GOAL =>
Please pull out every line in the items below that contains the string "pyautogui".

━━━

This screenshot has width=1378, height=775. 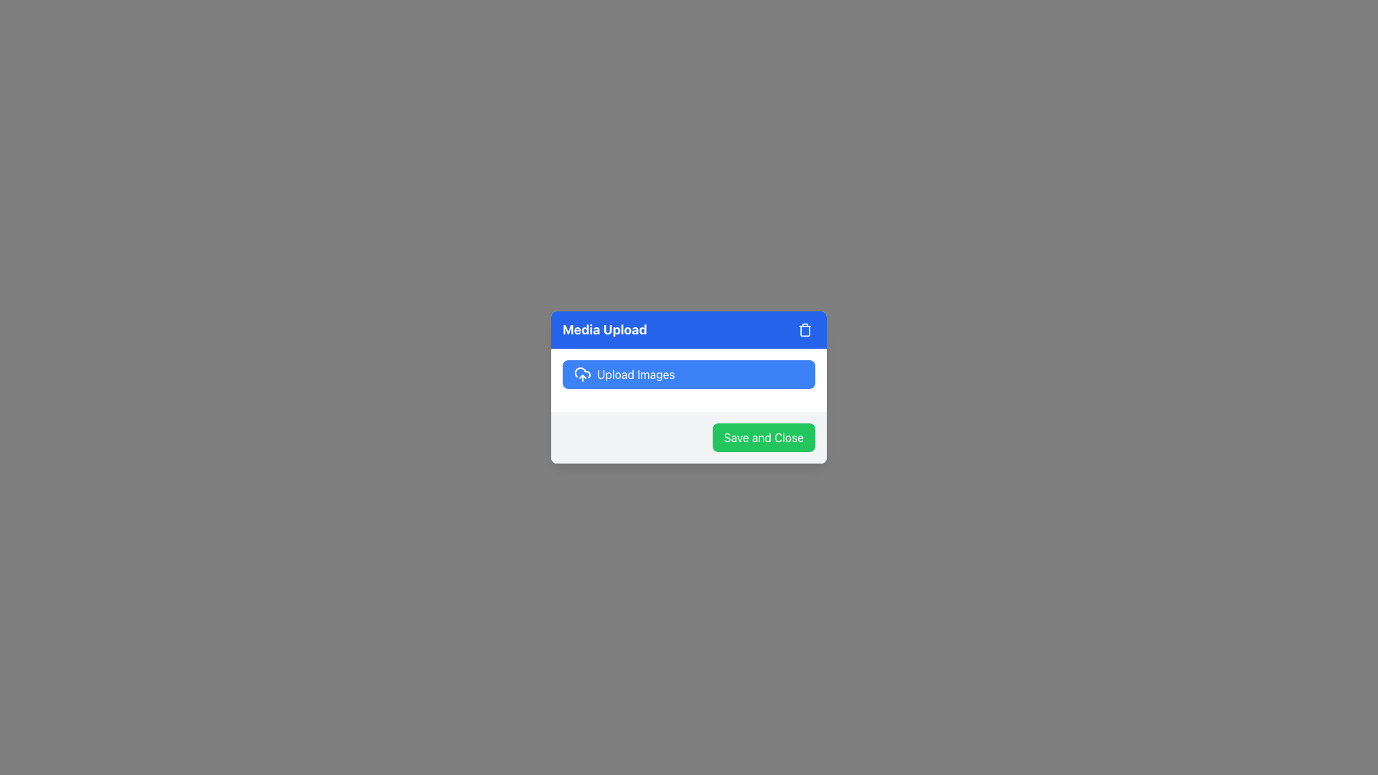 I want to click on the rectangular green button labeled 'Save and Close' located in the bottom right corner of the gray section below the blue header 'Media Upload', so click(x=763, y=436).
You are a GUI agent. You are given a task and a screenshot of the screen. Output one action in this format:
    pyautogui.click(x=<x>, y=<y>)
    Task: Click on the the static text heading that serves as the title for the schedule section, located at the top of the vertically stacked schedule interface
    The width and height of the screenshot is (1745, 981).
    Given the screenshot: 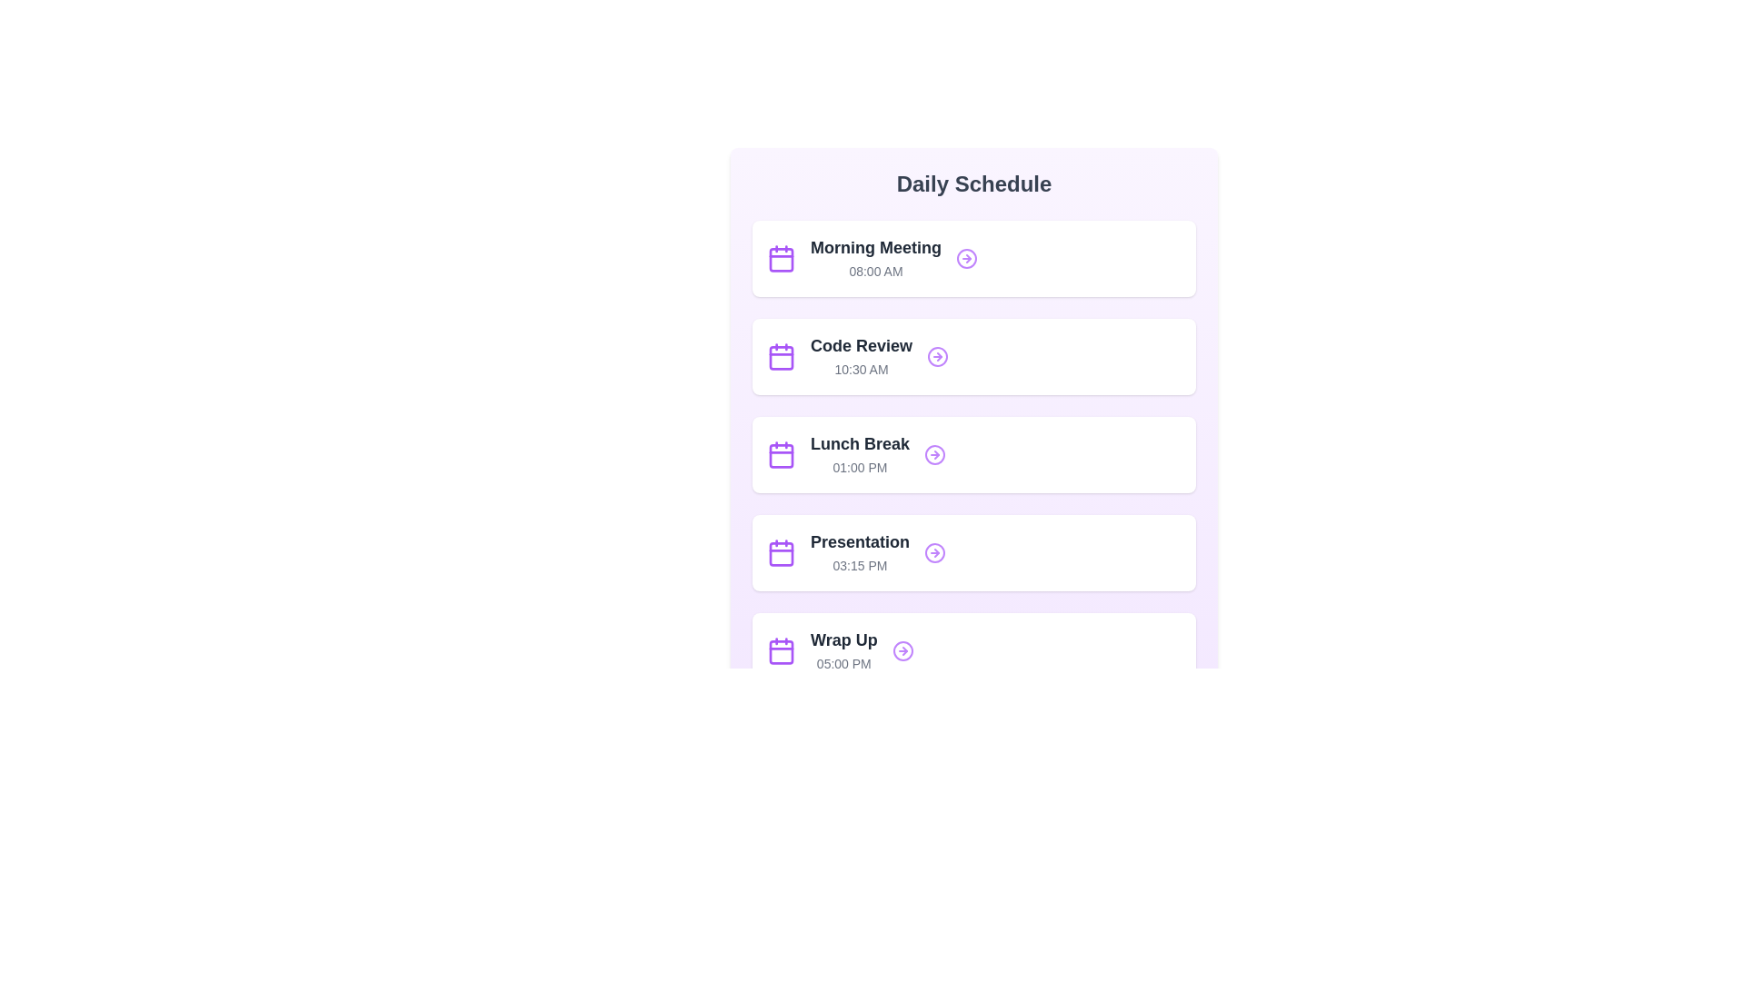 What is the action you would take?
    pyautogui.click(x=972, y=184)
    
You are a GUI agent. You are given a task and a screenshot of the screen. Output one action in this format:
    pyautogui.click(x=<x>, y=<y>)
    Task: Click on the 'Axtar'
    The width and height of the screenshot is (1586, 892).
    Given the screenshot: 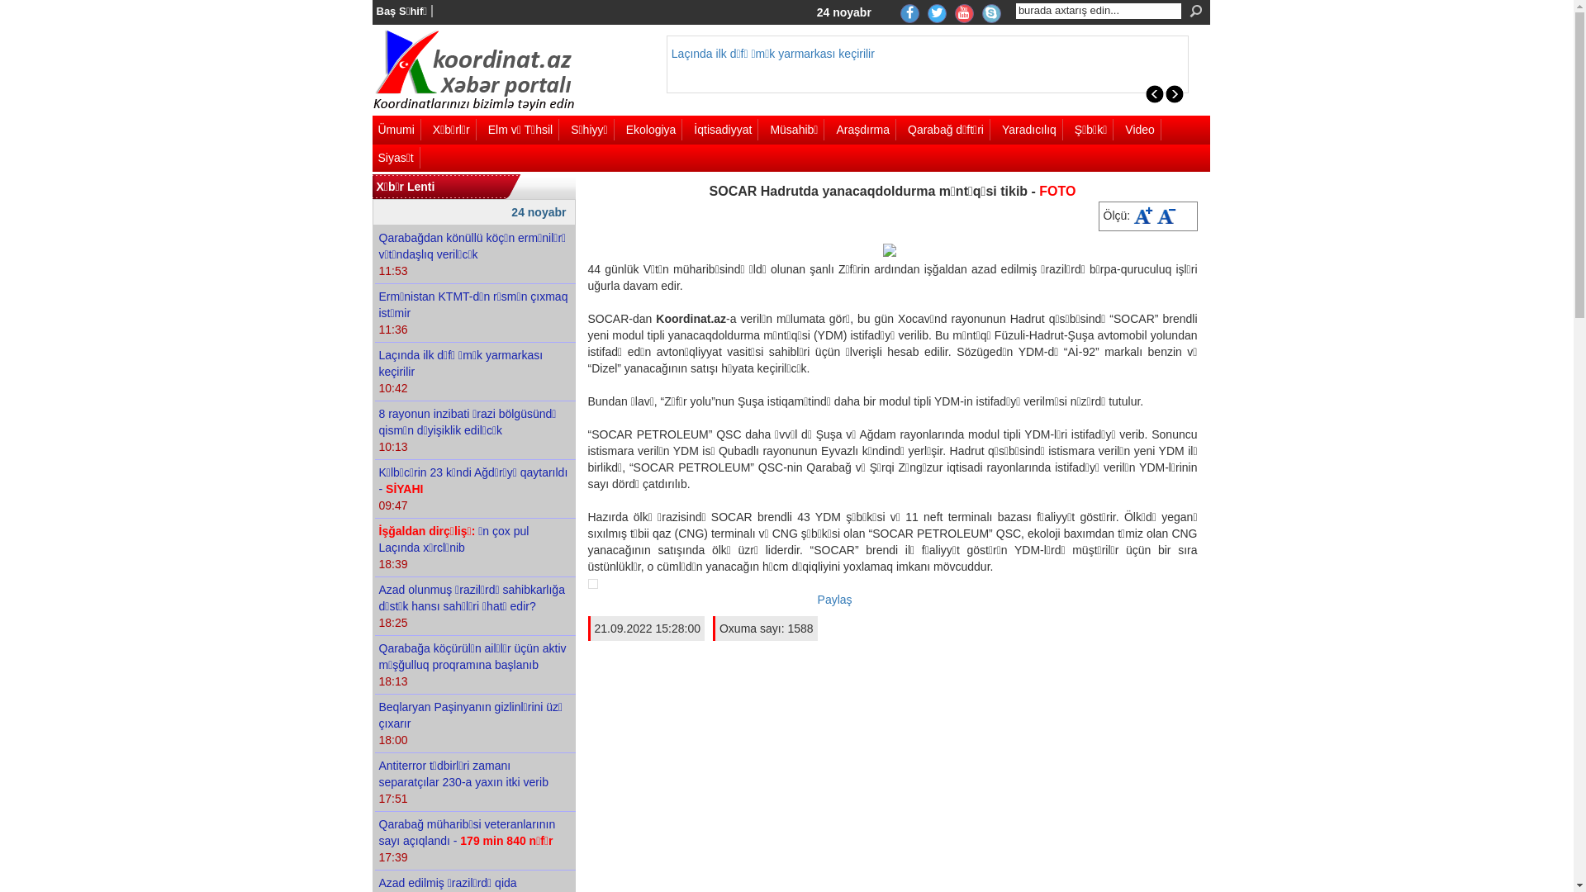 What is the action you would take?
    pyautogui.click(x=1184, y=11)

━━━

RESULT OF THIS TASK =>
    pyautogui.click(x=<x>, y=<y>)
    pyautogui.click(x=972, y=184)
    pyautogui.click(x=<x>, y=<y>)
    pyautogui.click(x=1184, y=11)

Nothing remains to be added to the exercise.